Basis period reforms are delayed, but will be on their way

Natalie Miller

HMRC has delayed changing the rules for determining when business profits are taxed until 6 April 2023 but affected businesses will need to start thinking about the implications now.

Under the current rules, unincorporated businesses are taxed on what is known as the ‘current year basis’, on the profits of for the period ending in that year.  However, this will be ‘simplified’ so that you will be assessed on a ‘tax year basis’, on the results to 5 April (or any date after 31 March), regardless of your accounting date.  The 2023/24 tax year will be a transitional year when two accounting years are taxed, so that you can catch up, and by 2024/25 you will be within the tax year basis. 

If your accounting date is already either of those, you won’t see any difference.  If you’re setting up a new business, you could simply choose a 31 March to 5 April accounting date from the outset.  If you’ve got a different accounting period end, you could consider changing it so that you’re neatly within the new provisions.  You should always get advice before making these decisions so now is a good time to have a chat with your agent.

However, what if your existing date is there for a good reason – maybe you’re an industry such as hospitality or farming, where it’s better to wait for the end of the ‘season’ to prepare accounts, or perhaps your profits come from a partnership interest where you have no control over the accounting period end.  In these cases, the new rules are going to have an impact on your tax reporting for the foreseeable future.
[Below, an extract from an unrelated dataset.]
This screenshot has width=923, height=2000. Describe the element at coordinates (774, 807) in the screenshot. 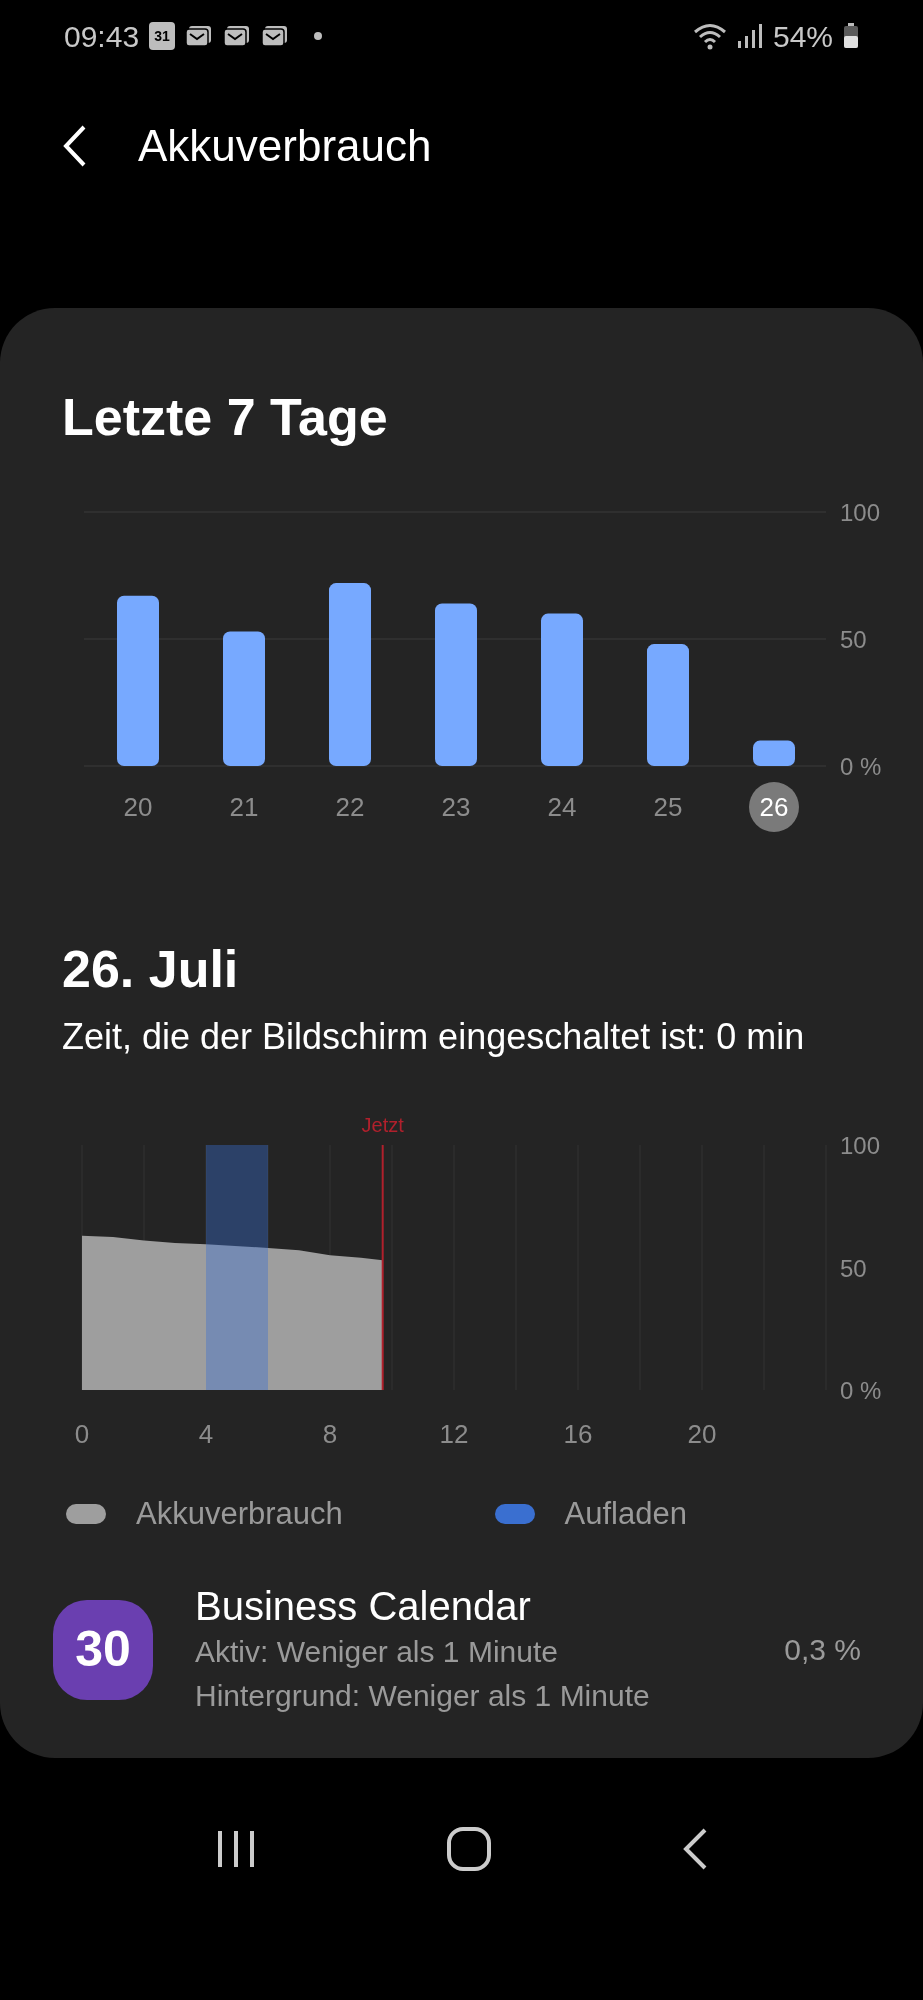

I see `day-label: 26` at that location.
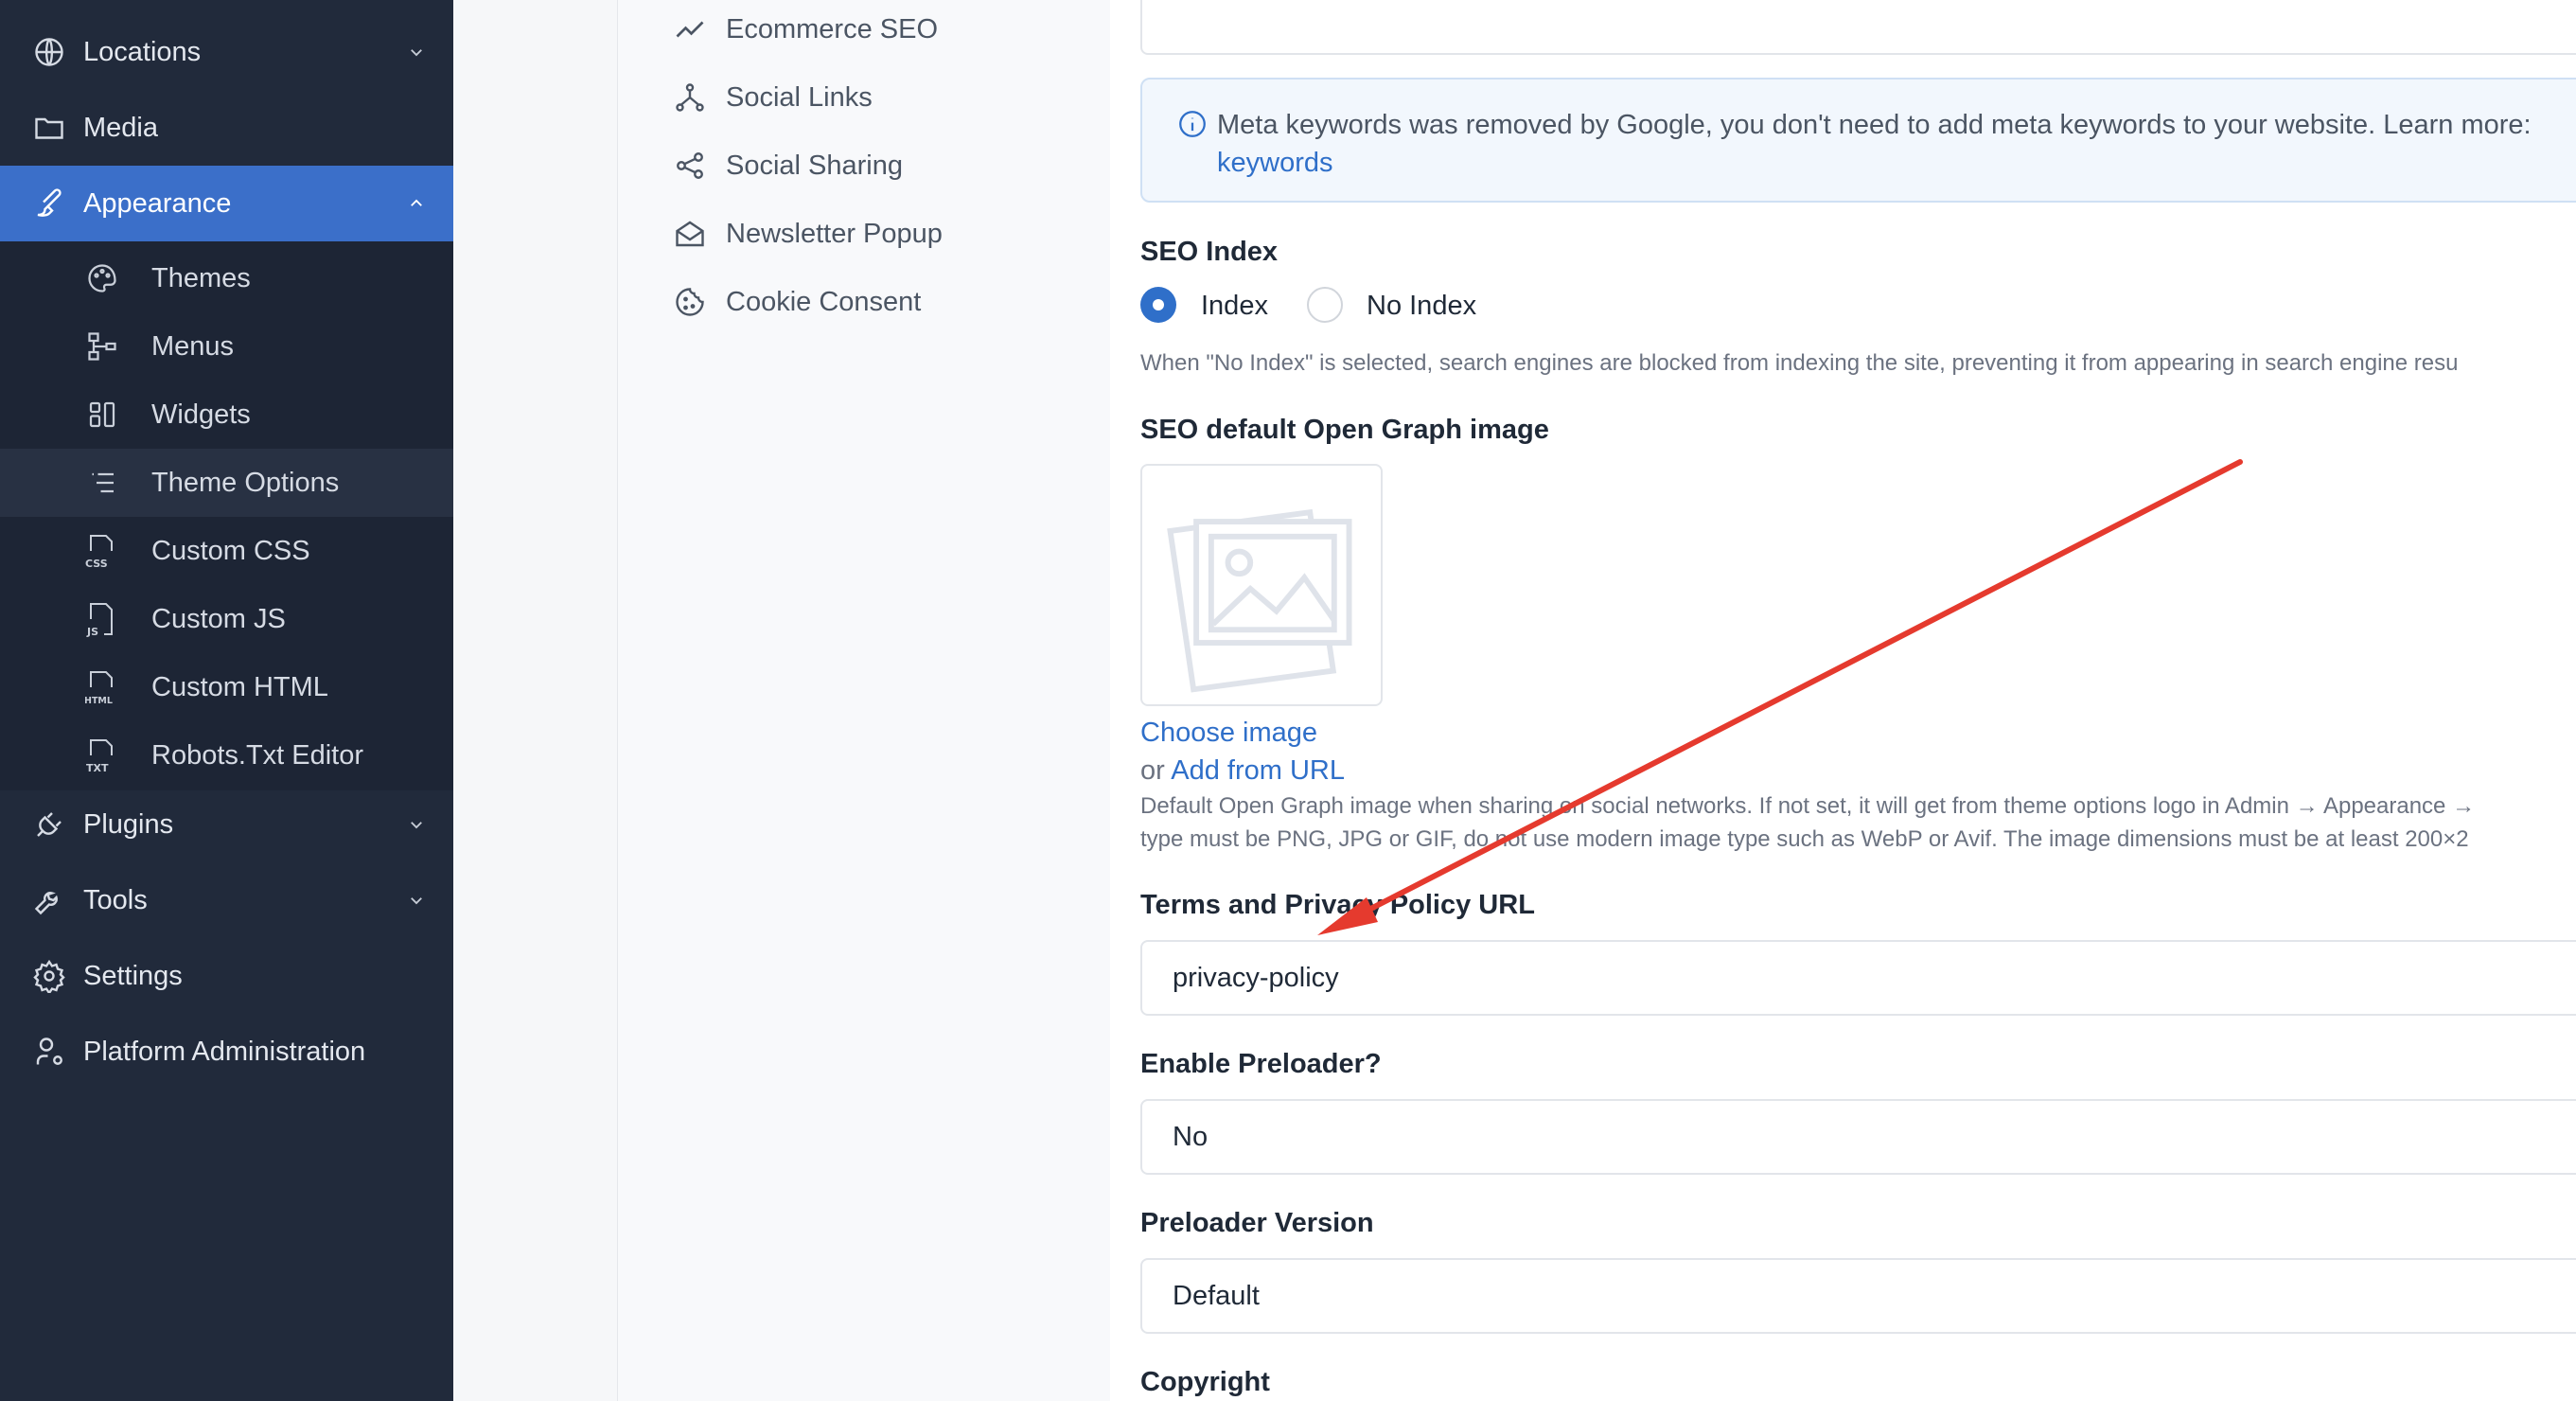  Describe the element at coordinates (1192, 124) in the screenshot. I see `info-icon` at that location.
This is an issue which makes more sense with some numbers, so we’ve prepared a ‘knowledge article’ on the website,  where you can follow this through.  The draft legislation has been published and includes some changes made following feedback and HMRC has said that they will continue to explore options to minimise the burdens of the extra reporting but, with these rules around the corner, and Making Tax Digital (MTD) due the following year, the best advice is to speak to your accountant well in advance so that you can plan accordingly.